Swoją karierę Bogusław Cygan rozpoczął w Uranii Ruda Śląska, a po roku przeniósł się do Szombierek Bytom. W klubie tym zadebiutował w najwyższej klasie rozgrywkowej. Pod koniec lat dziewięćdziesiątych przeniósł się do Górnika Zabrze, ale tam wielkiej kariery nie zrobił i wrócił do Bytomia, tyle że do Polonii.
W 1993 roku wyjechał do szwajcarskiego Lausanne Sport, ale tam spędził tylko pół roku. Wrócił do Polski ze względu na chorobę ojca. Postanowił grać w Stali Mielec i tam święcił największe sukcesy. W sezonie 1994/1995 zdobył koronę króla strzelców ekstraklasy. Cygan strzelił wtedy 16 goli w 34 spotkaniach.
Łącznie w ekstraklasie rozegrał 212 meczów i strzelił w nich 69 bramek. Najwięcej właśnie dla mieleckiego klubu. Karierę zakończył w 1999 roku. - Trochę na prośbę mamy tym razem. "Coraz starszy jesteś, synu - mówiła. - Po co ci jakaś poważna kontuzja na resztę życia". A ja - jak mówiłem - zawsze rodziców szanowałem. No i wstydu żech im chyba nie przyniósł - wspominał na łamach katowickiego "Sportu".
Miał także papiery trenerskie. Sam mówił, że w szkole trenerów w jednej ławce siedział z Adamem Nawałką. Cygan prowadził jednak tylko kluby z niższych lig na Śląsku i szybko postanowił skończyć z piłką. Został kibicem i wspierał swoje ukochane Szombierki Bytom.

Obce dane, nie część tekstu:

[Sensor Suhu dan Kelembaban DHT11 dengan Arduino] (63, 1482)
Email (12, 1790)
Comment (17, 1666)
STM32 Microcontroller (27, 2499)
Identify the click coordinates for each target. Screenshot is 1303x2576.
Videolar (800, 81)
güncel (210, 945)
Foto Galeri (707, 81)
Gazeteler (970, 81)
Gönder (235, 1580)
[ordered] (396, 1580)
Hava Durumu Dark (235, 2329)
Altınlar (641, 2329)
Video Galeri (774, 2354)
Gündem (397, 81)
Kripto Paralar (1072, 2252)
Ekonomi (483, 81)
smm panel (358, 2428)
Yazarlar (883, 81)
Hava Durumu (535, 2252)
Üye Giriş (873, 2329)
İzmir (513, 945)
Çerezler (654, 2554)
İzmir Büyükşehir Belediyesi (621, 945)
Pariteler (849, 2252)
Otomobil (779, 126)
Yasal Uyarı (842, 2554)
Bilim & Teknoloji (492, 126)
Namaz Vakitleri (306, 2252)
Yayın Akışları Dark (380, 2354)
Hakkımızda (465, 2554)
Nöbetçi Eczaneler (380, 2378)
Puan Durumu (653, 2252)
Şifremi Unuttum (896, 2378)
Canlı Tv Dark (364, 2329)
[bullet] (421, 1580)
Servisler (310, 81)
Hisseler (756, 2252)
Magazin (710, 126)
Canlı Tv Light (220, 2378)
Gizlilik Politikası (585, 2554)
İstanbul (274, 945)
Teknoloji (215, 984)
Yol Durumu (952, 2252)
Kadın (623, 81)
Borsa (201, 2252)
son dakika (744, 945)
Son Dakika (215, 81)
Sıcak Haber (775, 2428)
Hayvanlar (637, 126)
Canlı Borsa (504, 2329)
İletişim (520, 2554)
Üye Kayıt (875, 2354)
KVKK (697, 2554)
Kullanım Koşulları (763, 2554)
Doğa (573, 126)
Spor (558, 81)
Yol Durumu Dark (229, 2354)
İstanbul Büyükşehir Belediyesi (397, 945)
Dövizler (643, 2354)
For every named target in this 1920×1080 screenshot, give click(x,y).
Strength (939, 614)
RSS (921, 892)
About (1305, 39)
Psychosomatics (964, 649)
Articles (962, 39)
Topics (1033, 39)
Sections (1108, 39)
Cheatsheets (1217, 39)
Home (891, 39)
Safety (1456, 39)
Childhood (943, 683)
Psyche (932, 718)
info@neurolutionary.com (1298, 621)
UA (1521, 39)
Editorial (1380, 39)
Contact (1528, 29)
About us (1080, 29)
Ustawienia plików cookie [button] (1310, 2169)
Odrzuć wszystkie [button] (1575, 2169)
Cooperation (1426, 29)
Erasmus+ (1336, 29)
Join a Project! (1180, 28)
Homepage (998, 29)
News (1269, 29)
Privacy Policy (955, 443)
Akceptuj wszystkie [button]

- Najfajniejszych ludzi tu spotkałem. Grałem z Romkiem Szewczykiem i Zenkiem Lisskiem, a trenowali mnie m.in. Henryk Wieczorek i Zbigniew Myga. Zwłaszcza u tego drugiego miałem fajnie: lubił młodzież, a mnie pozwalał na boisku robić to, na co miałem ochotę. "Nie musisz się wracać, bylebyś strzelał" - mówił mi. A mnie to pasowało oczywiście - mówił Cygan.